### The problem
Copy the records below exactly, from the line containing "At what coordinates should I click to accomplish: Open" through the last line, and leave out every picture.

### Given data

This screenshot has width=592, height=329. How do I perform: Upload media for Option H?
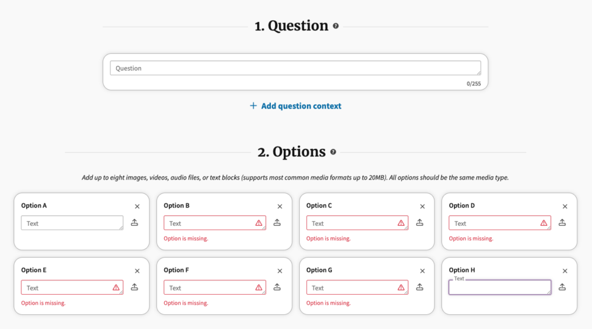(562, 287)
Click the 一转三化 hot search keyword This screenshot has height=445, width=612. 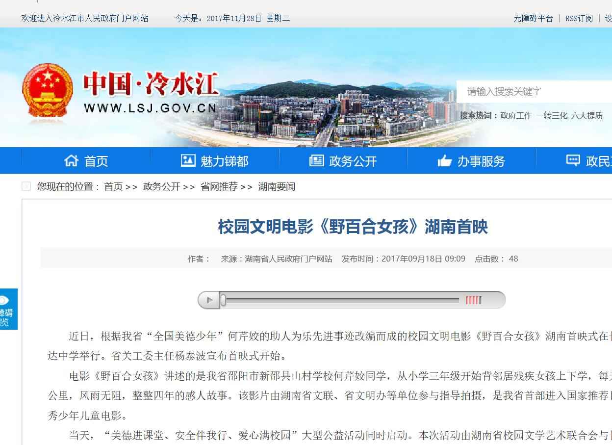click(x=551, y=116)
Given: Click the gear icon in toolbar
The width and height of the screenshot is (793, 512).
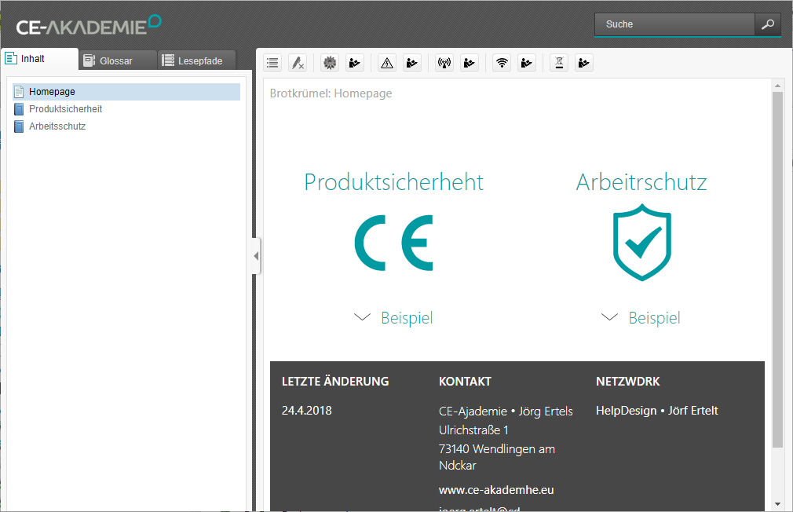Looking at the screenshot, I should tap(330, 64).
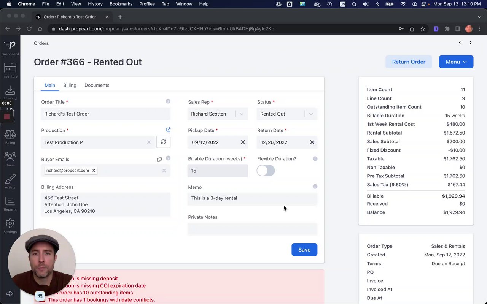Open the Billing scales sidebar icon
The image size is (487, 304).
point(10,136)
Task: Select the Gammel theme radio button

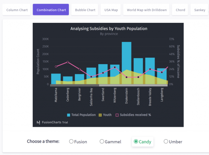Action: coord(102,142)
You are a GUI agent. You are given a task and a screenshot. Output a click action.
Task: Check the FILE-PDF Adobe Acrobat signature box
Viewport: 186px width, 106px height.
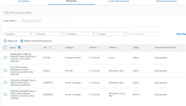tap(5, 71)
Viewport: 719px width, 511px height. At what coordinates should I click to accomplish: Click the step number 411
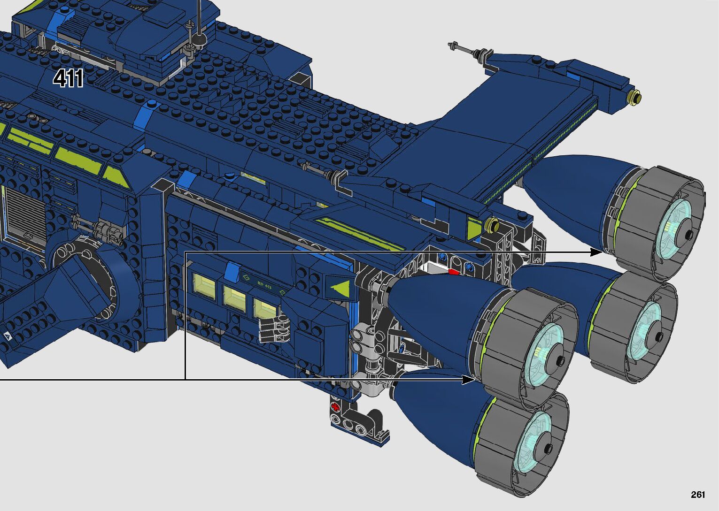click(69, 78)
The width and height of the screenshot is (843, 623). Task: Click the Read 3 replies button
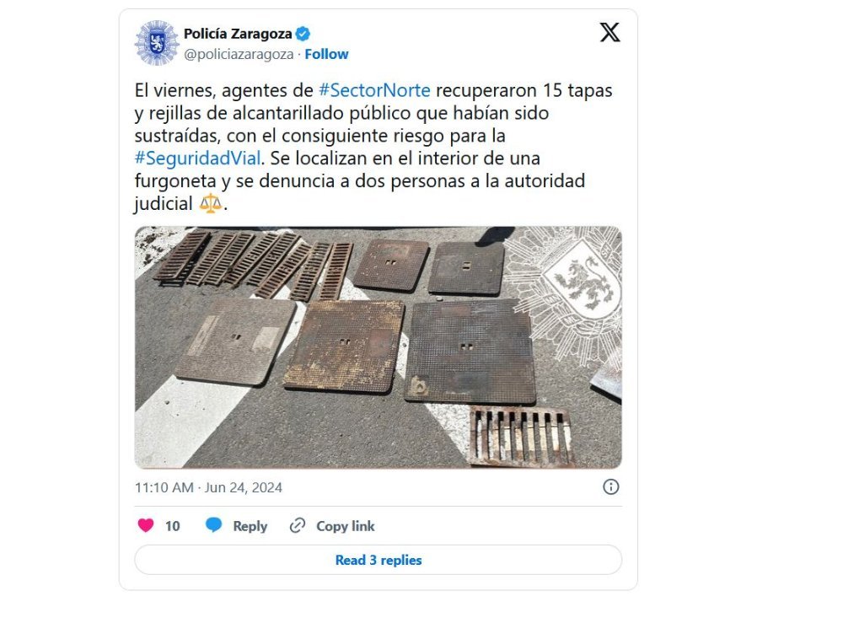(379, 560)
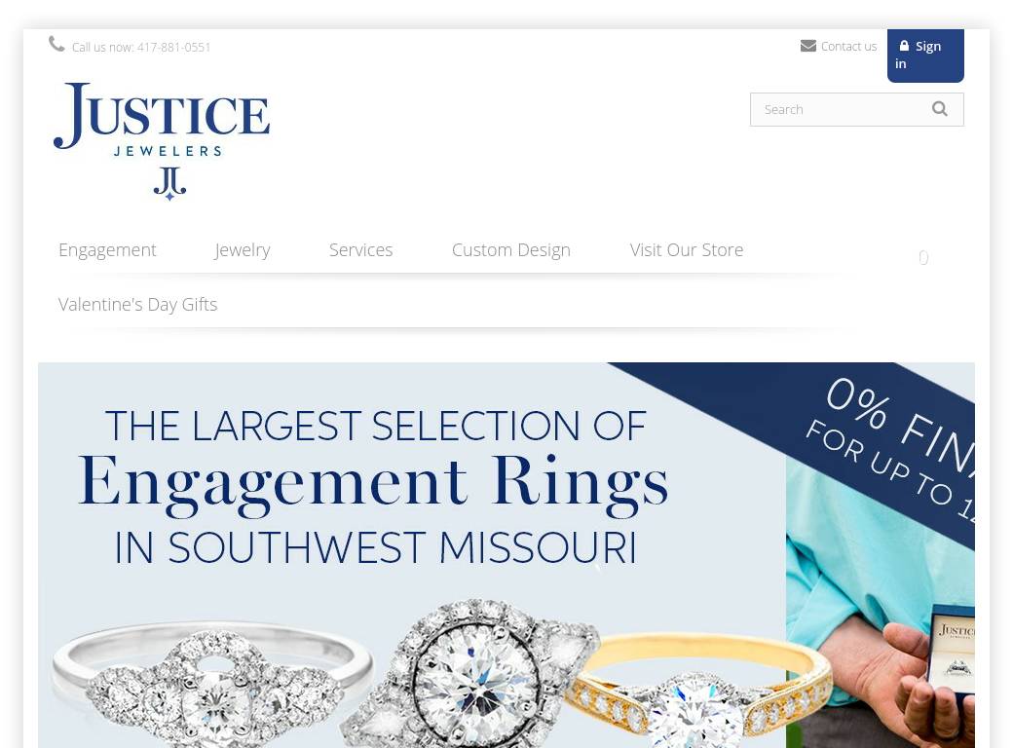The image size is (1013, 748).
Task: Click the Engagement Rings banner headline
Action: pos(374,483)
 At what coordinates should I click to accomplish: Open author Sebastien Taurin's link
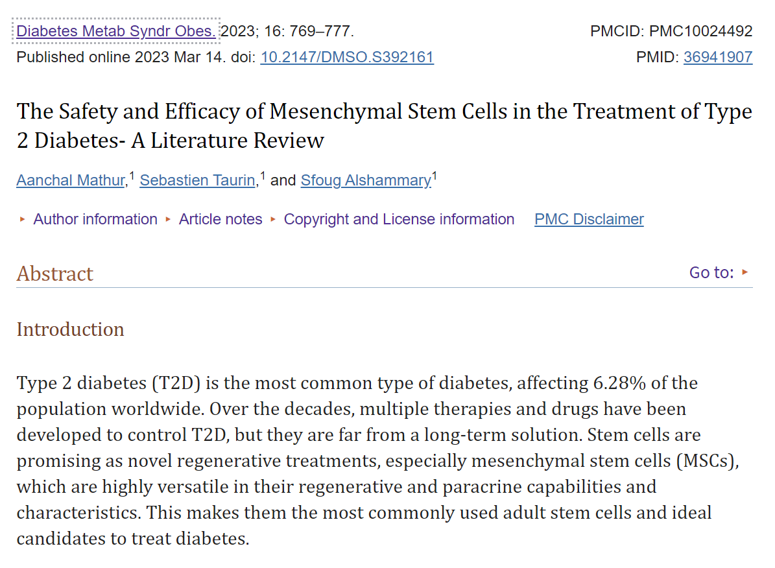pos(197,180)
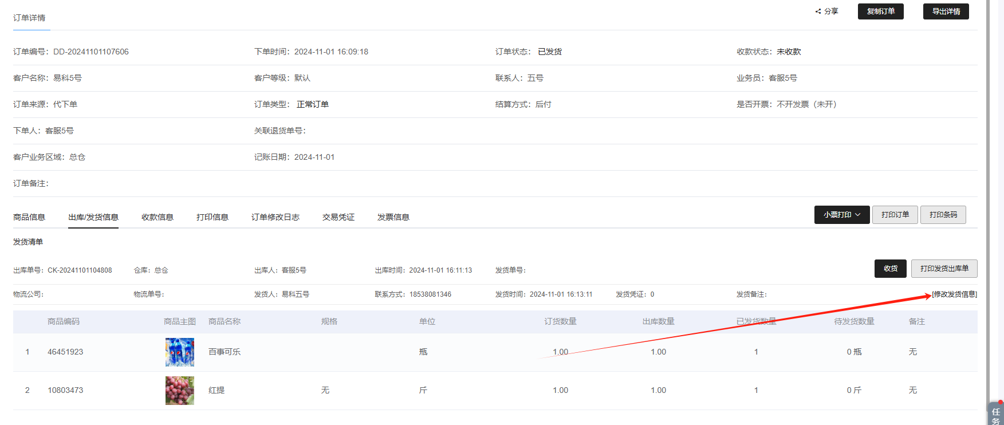Switch to the 打印信息 tab
The image size is (1004, 425).
[212, 217]
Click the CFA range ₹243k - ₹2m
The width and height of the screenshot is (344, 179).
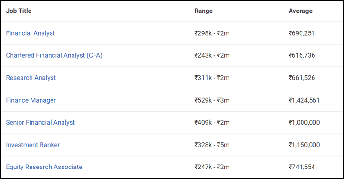212,55
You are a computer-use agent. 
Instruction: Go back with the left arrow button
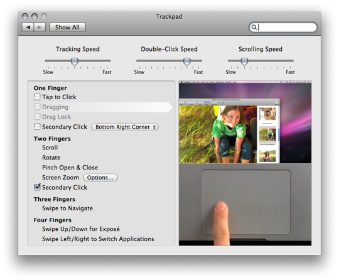coord(28,27)
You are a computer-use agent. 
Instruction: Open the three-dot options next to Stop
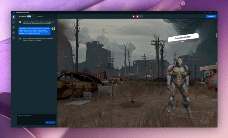click(x=141, y=16)
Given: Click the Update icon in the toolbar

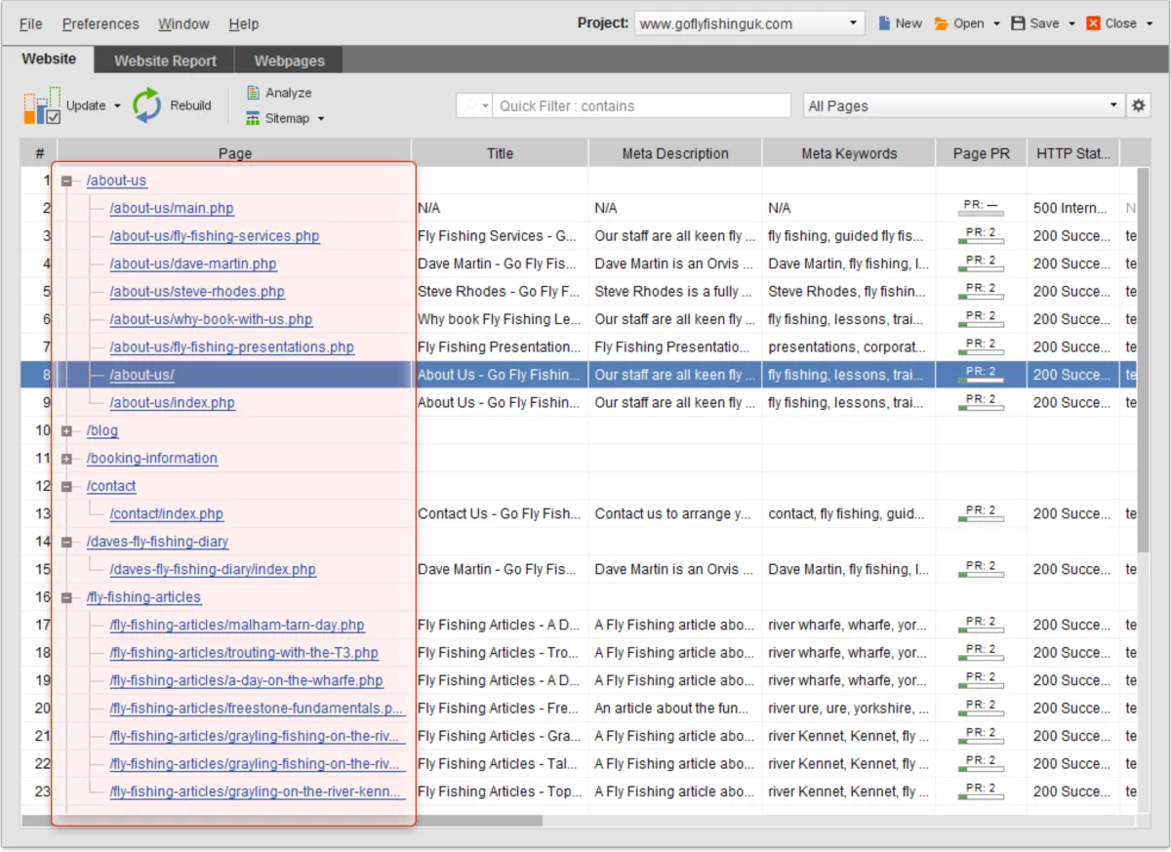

### Worked solution
 At what coordinates should I click to accomplish: Open author Sebastien Taurin's link
pos(197,180)
Switch to the 打印信息 tab
The image size is (1004, 425).
[212, 217]
Click the CFA range ₹243k - ₹2m
The width and height of the screenshot is (344, 179).
212,55
You are a computer-use agent. 
Instruction: Go back with the left arrow button
coord(28,27)
You are a computer-use agent. 
Instruction: Open the three-dot options next to Stop
click(x=141, y=16)
Given: Click the Update icon in the toolbar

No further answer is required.